– А тебе, братец, молоко, – сказал Леонид Герасимович.
– Пусть выпьет пацан, – заступился Гужев.
– Рано ему еще, – решительно отрезала Жанна Аркадьевна.
– А я гусеницу могу съесть, – похвастался Николка. – И червяка.
– Не болтай ерунды, – поморщился Леонид Герасимович, глотая обжигающий самогон.
– Далеко пойдешь, пацан, – осклабился Гужев, чмокая надкушенным помидором. – Если полиция не остановит.
– Он у нас композитором будет, – заявила Жанна Аркадьевна. – Или киноартистом.
– Типа Никулина, гы-гы!
Леонид Герасимович наполнил рюмки снова. Выражение его лица было кислым, как будто он наливал уксус.
– Нравится, Дима? – спросила Жанна Аркадьевна, которой прекрасно давалась роль гостеприимной хозяйки. – Что-то вы плохо едите…
– Я вообще-то борщ не сильно уважаю, – признался Гужев, глаза которого увлажнились и масляно заблестели. – Мне больше суп гороховый нравится. Такой, знаете, с зажаркой и лучком.
– В следующий раз обязательно приготовлю.
– Ну, следующего раза может и не быть. Это я вам по-дружески говорю. Такие вот дела.
– Наша дочь в опасности? – напрямик спросил помрачневший Леонид Герасимович.
– Вам сейчас не о Варе нужно волноваться, а о себе. – Гужев облизнул ложку, со стуком положил ее в тарелку и поднес рюмку к губам. – Это вообще принцип жизни, основополагающий. Думай о себе, а другие пусть сами о себе думают.
– Варя – наша дочь, – осторожно напомнила Жанна Аркадьевна.
– Родственные связи – вот что нас губит, скажу я вам. Короче, жизнь все-таки пустая и нелепая штука. Весь мир театр, а мы, сука, в нем актеры.
– Бабушка, а почему дядя ругается? – спросил Николка. – Он невоспитанный?
Гужев занес руку. Леонид Герасимович напрягся, готовясь вступиться за внука, но дело ограничилось беззлобным щелчком.
– Я сегодня добрый, – усмехнулся Гужев, допивая из тарелки остатки борща.

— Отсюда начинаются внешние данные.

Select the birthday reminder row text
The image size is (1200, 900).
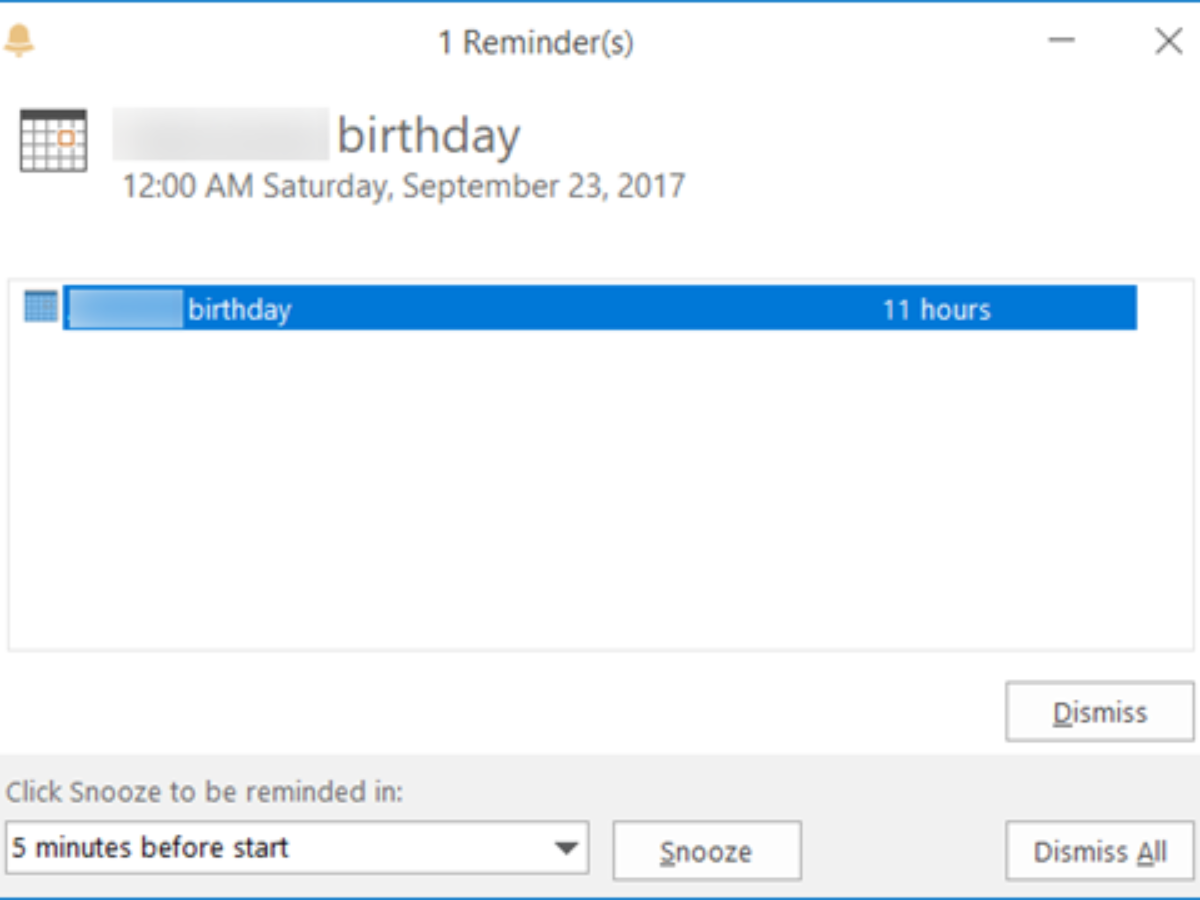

А через десять минут он уже сидел в туалете, производя звуки, напоминающие скачку мустангов по раскисшей прерии. Эти походы, постепенно выматывая Гужева, повторялись с удручающей регулярностью. Переглядываясь, старшие Добрынины поспешно собирали вещи. Николку, чтобы не лез с расспросами, уложили спать. Леониду Герасимовичу, взращённому в советских пионерлагерях, внезапно припомнилось, что там послеобеденный сон именовался «мертвым часом». В этом названии чудилось что-то ужасное, необратимое.
– Знаешь, – шепнул он жене, – я уже жалею, что мы это затеяли. И ужасно боюсь.
– Я тоже, – призналась она. – Но отступать нельзя. Иначе будет поздно.
Гужев, лежа на софе, поглаживал бурлящий, бурчащий и бормочущий живот.